I turned my key in the lock for what I figured would be the very last time. Donna's and my house, sold to the McCarthys.
Technically, the sale wouldn't be until Monday, tomorrow, but everything had been agreed. Donna and I would take one last look around, to make sure there wasn't anything we'd forgotten, even though we had sold the furniture with the house. Donna had taken the dishes, a good set of china she'd inherited from her grandmother, and I had already removed my hunting and fishing gear. Really, there couldn't be much stuff left there.
Donna showed up about ten minutes later, walking through the open door. She looked as good as ever, her blonde - helped by Clairol blonde, that is - hair swinging, and her long, tanned legs looking like they'd been shined in her Daisy Duke short-shorts. Still, she wasn't trying to be too sexy, as she was wearing an old grey t-shirt and didn't seem to have on any makeup. Nope, that was just her typical, casual late Summer norm. Though normally she'd be wearing sandals, today she had on tennis shoes, I suppose to make it easier to carry things to her car.
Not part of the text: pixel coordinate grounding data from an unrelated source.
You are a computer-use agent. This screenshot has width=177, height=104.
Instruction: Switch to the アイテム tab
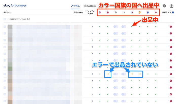(x=75, y=6)
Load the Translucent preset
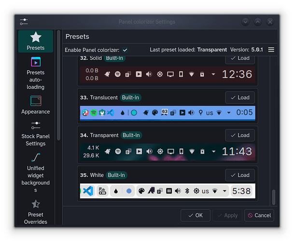This screenshot has height=241, width=294. [239, 98]
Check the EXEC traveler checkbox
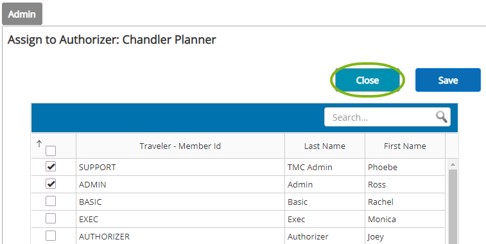This screenshot has width=486, height=244. click(51, 218)
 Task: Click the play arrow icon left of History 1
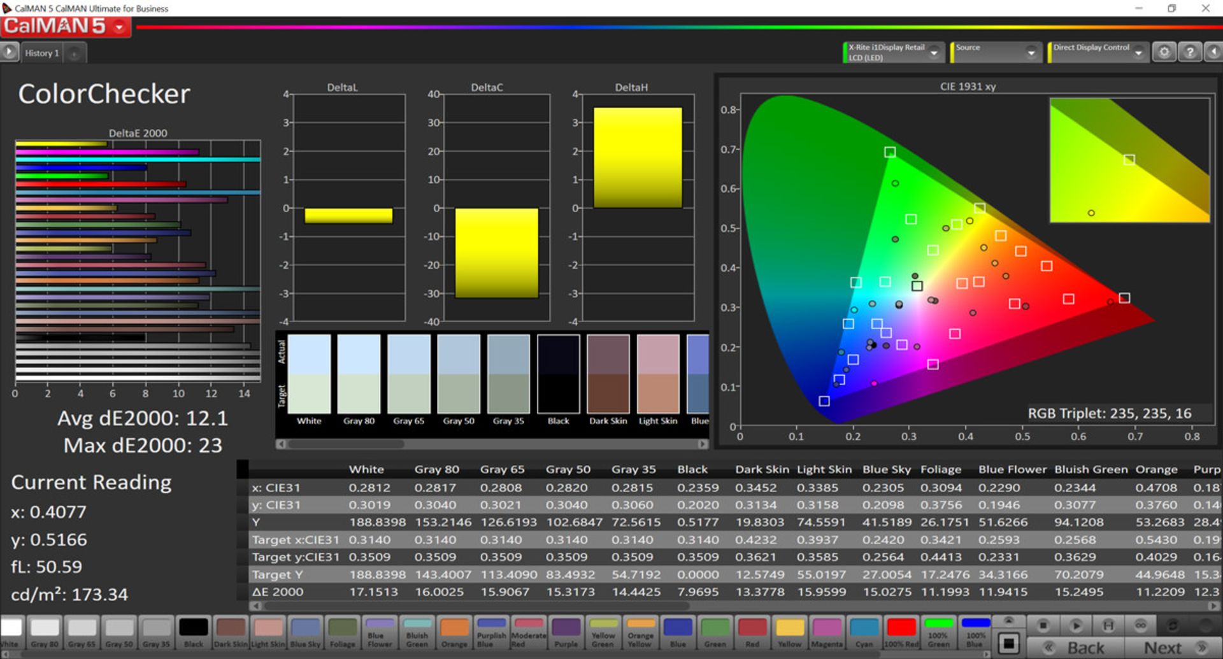9,52
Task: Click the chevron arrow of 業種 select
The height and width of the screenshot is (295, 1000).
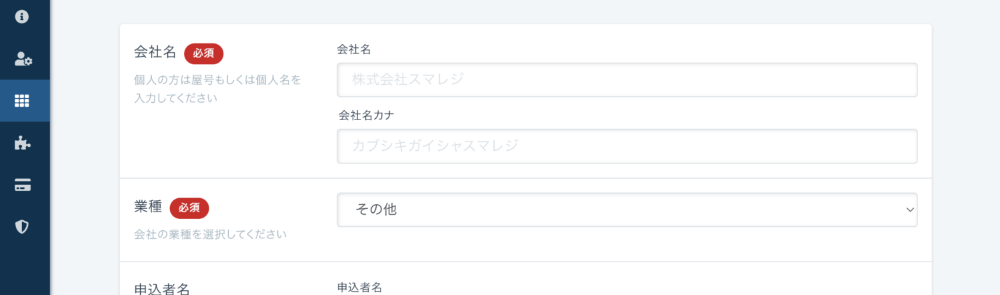Action: pos(910,210)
At 27, she still looked like the 18-year-old freshman I met at UK, the freshman I immediately fell in lust with, her long, slender body just begging to be touched. By the end of her first semester she'd ditched the dorm and moved into my apartment, and the following June we got married. Married students were a rarity at UK, but it worked for us: no need to go out looking for love in all the wrong places, everything was already settled, and our apartment life was simple. That we were both on the poor side meant that we settled for nights at home, hardly a bad thing, unless someone else was having a party.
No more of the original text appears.